Nasal trauma may result in fracture or septal haematoma. Septal haematoma requires prompt incision and drainage to prevent infection and cartilaginous necrosis. Epistaxis should be managed by anterior and if necessary posterior nasal packing. Anterior packing can be performed with Merocel or Netcell nasal packs or ribbon gauze soaked in antibiotic solution. Posterior packing should be undertaken with nasal catheters or 12G or 14G Foley catheters, which are inflated in the nasopharynx to threequarters capacity and pulled anteriorly until they impact. Packs can be removed after 24–48 h and situation can be reassessed.

Cerebrospinal Fluid Leak

CSF leakage from ear or nose can occur in cases with base skull fracture. The cases with GCS scores >8 on admission are expected to resolve spontaneously with conservative management whereas in those with GCS scores <8 the outcome is poor. Knowledge of surgical anatomy, good preoperative planning, intraoperative monitoring, and excellent microsurgical technique contribute to minimizing and avoiding complications. In the event of a complication, however, the neurotologic surgeon should be prepared to manage it [14].

Facial Nerve Injury

Both blunt and penetrating craniofacial trauma may lead to severe facial nerve injury and sequelae of facial paralysis. Initial evaluation involves quantitation of motor deficits using a clinical grading system, such as the House-Brackmann scale. High resolution computed tomography is used for localization of nerve injury in suspected cases of temporal bone trauma. In the absence of gross radiographic abnormalities, electrophysiologic testing helps predict the likelihood of spontaneous recovery. In patients with deteriorating facial nerve injuries by electroneuronography, surgical exploration is the preferred management. Primary end-to-end neurorrhaphy or facial nerve decompression may be done. Secondary facial reanimation procedures, such as cranial nerve crossovers, dynamic muscle slings or various static procedures are useful adjuncts when initial facial nerve repair is unsuccessful or impossible [15].

Conclusion

The intent of this study was to review the data of deployed surgical head and neck trauma teams in current conflicts, to describe the distribution of wounds, mechanisms of injuries and their management, and identify areas of potential focused surgical training for deploying otorhinolaryngologists in the near-term and in future military actions.

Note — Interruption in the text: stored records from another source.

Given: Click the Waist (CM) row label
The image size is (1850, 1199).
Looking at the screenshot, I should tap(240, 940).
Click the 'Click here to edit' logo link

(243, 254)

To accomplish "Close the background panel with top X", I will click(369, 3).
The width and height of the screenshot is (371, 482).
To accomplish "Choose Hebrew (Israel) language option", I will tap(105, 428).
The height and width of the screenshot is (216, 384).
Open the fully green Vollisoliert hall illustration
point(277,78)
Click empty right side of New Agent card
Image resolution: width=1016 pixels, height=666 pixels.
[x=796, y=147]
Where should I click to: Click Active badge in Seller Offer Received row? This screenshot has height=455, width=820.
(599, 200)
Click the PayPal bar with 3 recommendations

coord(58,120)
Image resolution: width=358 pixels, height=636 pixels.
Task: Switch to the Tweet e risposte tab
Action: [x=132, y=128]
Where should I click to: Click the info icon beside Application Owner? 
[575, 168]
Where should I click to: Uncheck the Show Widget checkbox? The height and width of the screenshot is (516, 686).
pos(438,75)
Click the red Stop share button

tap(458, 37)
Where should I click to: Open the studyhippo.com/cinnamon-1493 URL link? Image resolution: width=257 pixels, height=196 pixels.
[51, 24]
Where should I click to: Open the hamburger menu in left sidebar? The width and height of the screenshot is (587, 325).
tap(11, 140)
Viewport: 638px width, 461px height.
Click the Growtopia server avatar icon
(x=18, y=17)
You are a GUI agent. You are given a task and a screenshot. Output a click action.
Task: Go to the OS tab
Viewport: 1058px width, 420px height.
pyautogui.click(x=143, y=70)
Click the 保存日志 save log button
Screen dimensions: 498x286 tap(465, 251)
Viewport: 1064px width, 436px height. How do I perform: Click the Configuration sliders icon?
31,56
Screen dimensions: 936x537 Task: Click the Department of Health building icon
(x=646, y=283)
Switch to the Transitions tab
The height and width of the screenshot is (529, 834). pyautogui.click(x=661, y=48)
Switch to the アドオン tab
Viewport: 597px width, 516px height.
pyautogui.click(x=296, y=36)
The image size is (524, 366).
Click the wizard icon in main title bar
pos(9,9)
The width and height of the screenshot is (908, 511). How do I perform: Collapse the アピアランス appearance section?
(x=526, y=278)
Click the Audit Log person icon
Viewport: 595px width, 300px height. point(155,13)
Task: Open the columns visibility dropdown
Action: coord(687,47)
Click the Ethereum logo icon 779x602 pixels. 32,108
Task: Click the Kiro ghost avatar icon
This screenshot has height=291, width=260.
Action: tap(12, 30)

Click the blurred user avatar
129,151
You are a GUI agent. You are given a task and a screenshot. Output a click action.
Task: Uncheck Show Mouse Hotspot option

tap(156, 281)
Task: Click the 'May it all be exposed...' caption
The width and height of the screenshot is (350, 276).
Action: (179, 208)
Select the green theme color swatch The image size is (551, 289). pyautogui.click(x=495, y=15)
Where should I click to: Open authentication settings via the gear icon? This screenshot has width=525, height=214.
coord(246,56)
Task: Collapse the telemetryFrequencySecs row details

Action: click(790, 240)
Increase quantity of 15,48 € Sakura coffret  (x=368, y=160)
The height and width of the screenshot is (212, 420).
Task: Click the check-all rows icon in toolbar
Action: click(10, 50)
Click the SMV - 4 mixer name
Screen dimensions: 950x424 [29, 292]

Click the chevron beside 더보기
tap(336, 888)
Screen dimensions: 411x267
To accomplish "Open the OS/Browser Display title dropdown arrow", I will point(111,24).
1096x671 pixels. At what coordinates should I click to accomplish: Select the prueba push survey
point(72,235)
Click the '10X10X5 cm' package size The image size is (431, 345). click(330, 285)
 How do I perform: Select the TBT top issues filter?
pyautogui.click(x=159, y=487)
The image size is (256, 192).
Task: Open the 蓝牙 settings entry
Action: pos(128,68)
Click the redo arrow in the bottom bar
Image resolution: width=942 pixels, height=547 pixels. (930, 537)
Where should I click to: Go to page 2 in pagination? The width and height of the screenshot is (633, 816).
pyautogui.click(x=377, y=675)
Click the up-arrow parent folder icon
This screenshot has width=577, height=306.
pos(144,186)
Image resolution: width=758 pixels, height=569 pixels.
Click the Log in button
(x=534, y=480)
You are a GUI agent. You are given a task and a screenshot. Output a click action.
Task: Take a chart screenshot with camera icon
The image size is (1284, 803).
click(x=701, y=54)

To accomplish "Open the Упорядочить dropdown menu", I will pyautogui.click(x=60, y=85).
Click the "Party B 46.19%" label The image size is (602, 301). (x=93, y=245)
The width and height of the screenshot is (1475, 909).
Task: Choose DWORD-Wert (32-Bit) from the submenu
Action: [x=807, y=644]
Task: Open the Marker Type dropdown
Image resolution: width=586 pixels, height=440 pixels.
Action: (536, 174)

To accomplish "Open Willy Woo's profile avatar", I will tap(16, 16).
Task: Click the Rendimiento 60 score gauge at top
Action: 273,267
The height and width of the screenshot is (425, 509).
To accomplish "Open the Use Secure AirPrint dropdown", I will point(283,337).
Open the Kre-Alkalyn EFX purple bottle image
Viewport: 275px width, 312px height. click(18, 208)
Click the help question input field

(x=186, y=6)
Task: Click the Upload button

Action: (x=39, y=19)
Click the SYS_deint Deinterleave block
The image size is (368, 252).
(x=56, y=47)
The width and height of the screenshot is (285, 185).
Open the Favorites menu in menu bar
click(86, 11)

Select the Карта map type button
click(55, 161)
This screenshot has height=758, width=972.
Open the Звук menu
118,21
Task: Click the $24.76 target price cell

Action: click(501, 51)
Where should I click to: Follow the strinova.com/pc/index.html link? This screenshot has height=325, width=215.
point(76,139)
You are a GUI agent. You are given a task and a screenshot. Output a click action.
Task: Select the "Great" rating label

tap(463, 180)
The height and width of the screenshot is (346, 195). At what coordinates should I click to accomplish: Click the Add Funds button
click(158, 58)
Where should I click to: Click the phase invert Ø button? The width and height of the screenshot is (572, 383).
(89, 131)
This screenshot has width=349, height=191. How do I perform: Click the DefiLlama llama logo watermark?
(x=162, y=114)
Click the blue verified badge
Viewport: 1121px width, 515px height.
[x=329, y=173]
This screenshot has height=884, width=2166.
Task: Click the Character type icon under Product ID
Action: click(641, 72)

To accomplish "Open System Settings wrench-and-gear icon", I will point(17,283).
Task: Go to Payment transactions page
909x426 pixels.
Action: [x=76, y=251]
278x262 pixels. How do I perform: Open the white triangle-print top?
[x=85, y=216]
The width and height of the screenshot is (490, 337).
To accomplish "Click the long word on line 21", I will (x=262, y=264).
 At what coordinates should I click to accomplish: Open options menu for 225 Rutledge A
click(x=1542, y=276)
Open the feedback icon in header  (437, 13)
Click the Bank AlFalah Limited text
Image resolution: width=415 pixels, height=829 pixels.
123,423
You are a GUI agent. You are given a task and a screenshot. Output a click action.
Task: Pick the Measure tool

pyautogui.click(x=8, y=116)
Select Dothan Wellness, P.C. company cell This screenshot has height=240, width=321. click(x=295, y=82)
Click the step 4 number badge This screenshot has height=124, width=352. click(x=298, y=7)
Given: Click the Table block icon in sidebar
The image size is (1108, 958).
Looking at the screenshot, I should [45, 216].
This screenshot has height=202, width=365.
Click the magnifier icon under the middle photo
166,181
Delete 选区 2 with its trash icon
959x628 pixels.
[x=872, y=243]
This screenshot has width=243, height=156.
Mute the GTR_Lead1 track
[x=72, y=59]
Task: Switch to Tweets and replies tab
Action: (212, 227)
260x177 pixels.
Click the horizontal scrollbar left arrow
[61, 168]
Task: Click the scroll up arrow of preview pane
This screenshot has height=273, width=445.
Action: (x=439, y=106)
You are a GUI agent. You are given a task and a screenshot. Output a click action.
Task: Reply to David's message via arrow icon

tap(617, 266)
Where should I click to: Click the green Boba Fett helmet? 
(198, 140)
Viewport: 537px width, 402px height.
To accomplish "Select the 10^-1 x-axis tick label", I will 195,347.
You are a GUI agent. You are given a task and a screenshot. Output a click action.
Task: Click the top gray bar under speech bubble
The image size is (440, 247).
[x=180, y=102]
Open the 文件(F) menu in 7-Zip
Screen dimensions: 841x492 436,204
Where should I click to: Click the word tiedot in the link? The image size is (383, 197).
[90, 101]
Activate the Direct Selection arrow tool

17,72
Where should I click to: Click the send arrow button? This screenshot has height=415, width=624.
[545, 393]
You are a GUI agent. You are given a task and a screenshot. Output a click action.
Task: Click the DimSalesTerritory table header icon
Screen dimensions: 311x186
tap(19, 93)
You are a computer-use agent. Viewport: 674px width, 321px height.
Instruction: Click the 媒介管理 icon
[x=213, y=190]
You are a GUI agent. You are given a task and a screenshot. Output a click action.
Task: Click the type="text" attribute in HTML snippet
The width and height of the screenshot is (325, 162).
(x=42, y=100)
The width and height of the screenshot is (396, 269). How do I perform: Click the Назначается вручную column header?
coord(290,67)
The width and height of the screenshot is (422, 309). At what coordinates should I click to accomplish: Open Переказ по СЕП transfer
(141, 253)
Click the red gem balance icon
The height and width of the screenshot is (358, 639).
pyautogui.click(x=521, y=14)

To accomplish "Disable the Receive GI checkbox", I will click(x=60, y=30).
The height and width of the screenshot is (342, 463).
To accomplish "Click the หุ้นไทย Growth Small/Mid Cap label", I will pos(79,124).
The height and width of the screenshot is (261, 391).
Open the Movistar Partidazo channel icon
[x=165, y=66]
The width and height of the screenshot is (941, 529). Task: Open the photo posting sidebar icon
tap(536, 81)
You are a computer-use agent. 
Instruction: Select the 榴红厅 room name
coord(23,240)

Previous wars have shown that an appropriately staffed hospital, efficient surgical techniques, and the presence of highly skilled specialists working as a team can provide excellent patient outcomes. The addition of an otolaryngologist has significantly improved the care American military personnel are receiving in theater. A multispecialty head and neck team without an otolaryngologist is devoid of the unique skills necessary to manage penetrating neck trauma, the acute airway, and reconstruction of head and neck wounds. The broader the scope of surgical training, coupled with a robust clinical practice to maintain the skills obtained during residency, will provide the military commanders with a valuable resource to provide a force-multiplying effect in the operating theatre. Battlefield ballistic injuries present a unique challenge to facial surgeons. Severely restricting the diversity of surgical practice, such as that limited only to general surgery, limits both the quality and scope of care provided to wounded patients in a wartime environment. The ability to provide definitive reconstructive surgery is critical to return the patient to the highest quality of life attainable after their injury.

Military planners need to recognise this and respond by deploying teams of specialist head and neck surgeons, which should also include otorhinolaryngologists, maxillofacial surgeons, neurosurgeons and ophthalmic surgeons.